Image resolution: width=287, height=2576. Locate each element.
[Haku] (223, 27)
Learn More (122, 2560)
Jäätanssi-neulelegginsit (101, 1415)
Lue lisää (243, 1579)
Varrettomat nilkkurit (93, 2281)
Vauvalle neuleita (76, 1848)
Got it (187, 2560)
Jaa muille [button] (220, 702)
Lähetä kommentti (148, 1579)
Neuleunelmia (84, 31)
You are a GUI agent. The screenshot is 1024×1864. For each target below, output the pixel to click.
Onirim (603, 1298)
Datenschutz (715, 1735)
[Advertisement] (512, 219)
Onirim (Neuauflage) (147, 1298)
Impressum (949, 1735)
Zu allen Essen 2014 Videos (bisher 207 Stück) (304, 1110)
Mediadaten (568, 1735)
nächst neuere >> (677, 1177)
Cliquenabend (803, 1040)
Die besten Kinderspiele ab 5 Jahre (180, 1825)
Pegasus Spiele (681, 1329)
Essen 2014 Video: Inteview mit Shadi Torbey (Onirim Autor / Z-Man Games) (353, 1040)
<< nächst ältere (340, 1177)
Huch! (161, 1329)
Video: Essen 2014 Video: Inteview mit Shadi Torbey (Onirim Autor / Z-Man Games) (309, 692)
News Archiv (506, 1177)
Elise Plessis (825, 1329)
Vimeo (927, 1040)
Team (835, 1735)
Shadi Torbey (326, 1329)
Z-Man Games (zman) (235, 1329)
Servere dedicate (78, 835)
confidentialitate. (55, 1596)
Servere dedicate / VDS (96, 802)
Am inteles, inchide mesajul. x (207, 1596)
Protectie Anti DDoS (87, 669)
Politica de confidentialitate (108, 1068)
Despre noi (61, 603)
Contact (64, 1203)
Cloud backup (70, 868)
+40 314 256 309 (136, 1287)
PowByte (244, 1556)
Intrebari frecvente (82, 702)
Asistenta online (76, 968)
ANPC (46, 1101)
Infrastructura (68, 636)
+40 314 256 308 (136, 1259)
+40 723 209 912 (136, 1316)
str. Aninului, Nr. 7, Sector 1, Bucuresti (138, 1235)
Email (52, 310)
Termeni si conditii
☆ ☆ ☆
Count the lines in the records that contain the string "dedicate", and give only that number.

2